Man lachte. Der Advokat errötete über
seinen Vatersnamen und rief dem Witzling zu: "Sie haben schon lang keine
fremde Hand in Ihrem Gesicht gespürt."
Grün, der Wortwitzige, aber Vorsichtigere,
flüsterte seiner Nachbarin eine Silbenkombination zu, in der das Wort
Ohrfeiglstock vorkam.
Frau Laschner erkundigte sich: "Wird es
Theater auch geben in Palästina? Sonst geh' ich nicht hin." "Gewiß, gnädige
Frau," sagte Grün. "Bei den Festvorstellungen im Hoftheater von Jerusalem
wird die ganze Israelite versammelt sein."
Der Rabbiner Weiß meinte nun schüchtern:
"Über wen machen Sie sich lustig, meine Herren? Über sich selbst?" "Nein,
ernst werden wir uns nehmen!" sagte Blau. "Ich bin stolz, daß ich ein Jud'
bin," erklärte Laschner, "denn wenn ich nicht wär' stolz, wär' ich doch auch
ein Jud'. Also bin ich lieber gleich stolz."

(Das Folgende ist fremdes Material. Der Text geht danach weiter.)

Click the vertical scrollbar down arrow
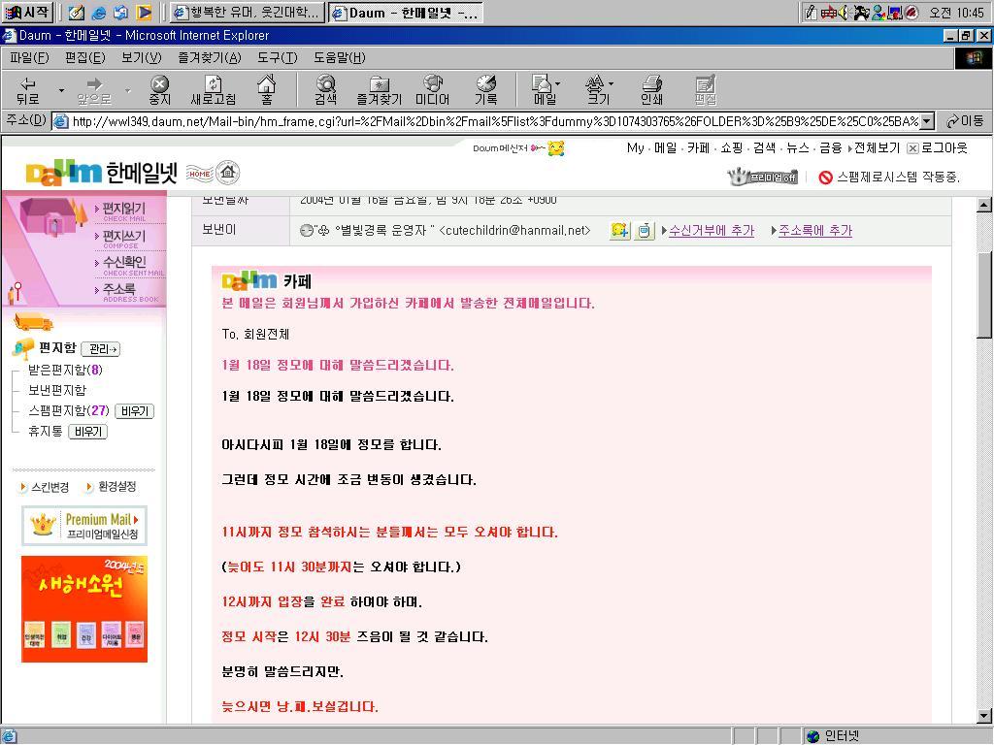This screenshot has height=745, width=994. coord(983,716)
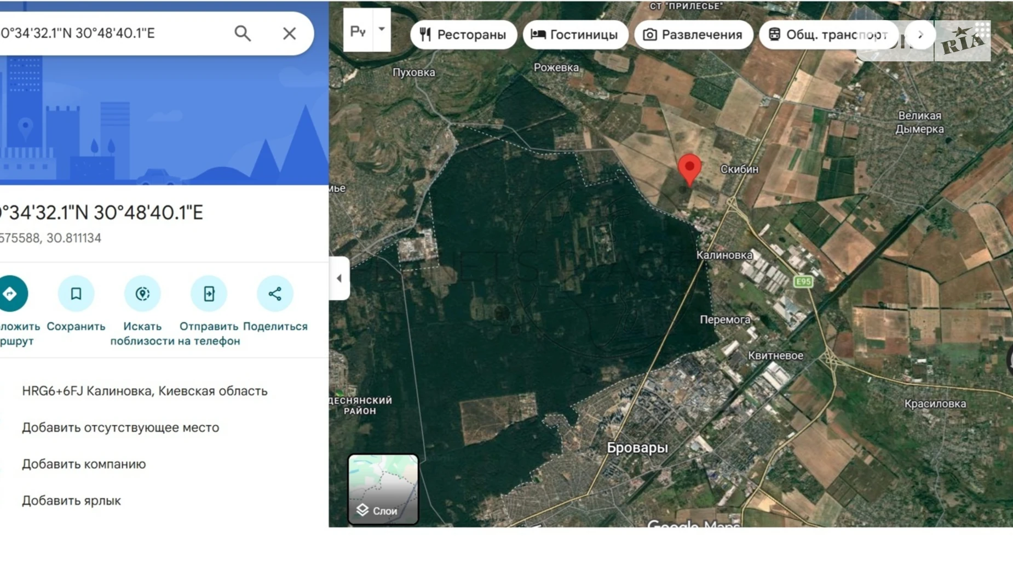This screenshot has width=1013, height=570.
Task: Click Добавить ярлык option
Action: (x=72, y=500)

In diesem Augenblick gingen die beiden
Stubenmädchen hinaus, eine andere Schüssel zu holen. Die Hausfrau bemerkte:
"Wenn die Dienstboten dabei sind, sollte man lieber nicht über jüdische
Sachen reden."
Blau erwiderte sofort: "Entschuldigen,
gnädige Frau, ich hab' nicht gewußt, daß Ihre Dienstboten nicht wissen, daß
Sie Juden sind."
Einige lachten.
"Nun ja," sagte Schlesinger mit Autorität;
"aber man muß es doch nicht an die große Glocke hängen."